[Material to process Boundary: Start]

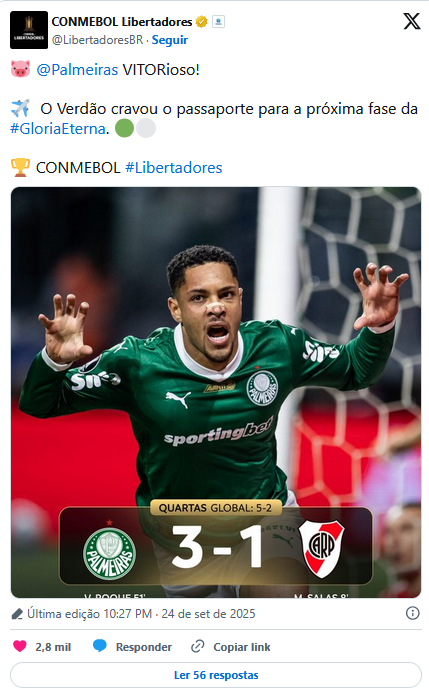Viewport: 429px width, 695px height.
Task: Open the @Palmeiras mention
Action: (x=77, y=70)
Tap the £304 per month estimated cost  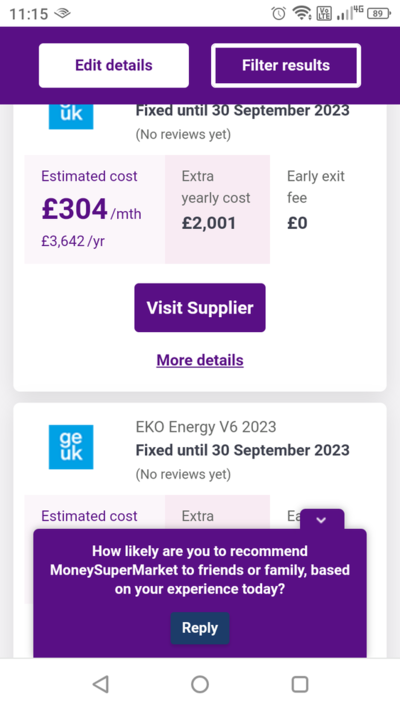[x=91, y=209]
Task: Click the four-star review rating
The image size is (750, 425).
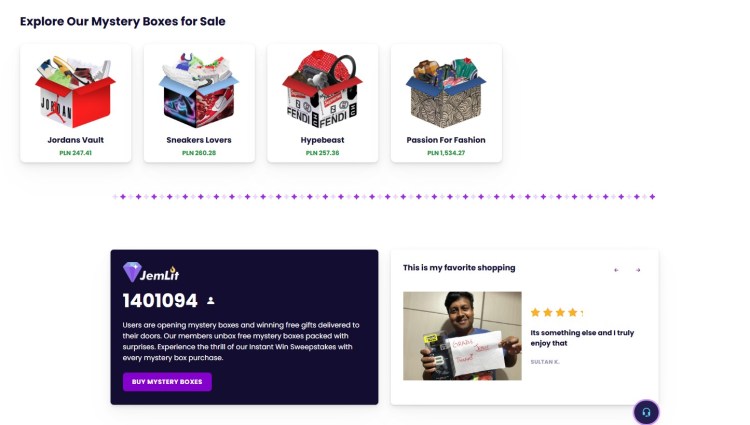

[Material to process Boundary: End]

> [Brief]
Leave out the pictures, and retype exactly the lines from the one containing "Task: Click the four-star review rating" through the final line of the data.

> [Solution for this problem]
Task: Click the four-star review rating
The image size is (750, 425).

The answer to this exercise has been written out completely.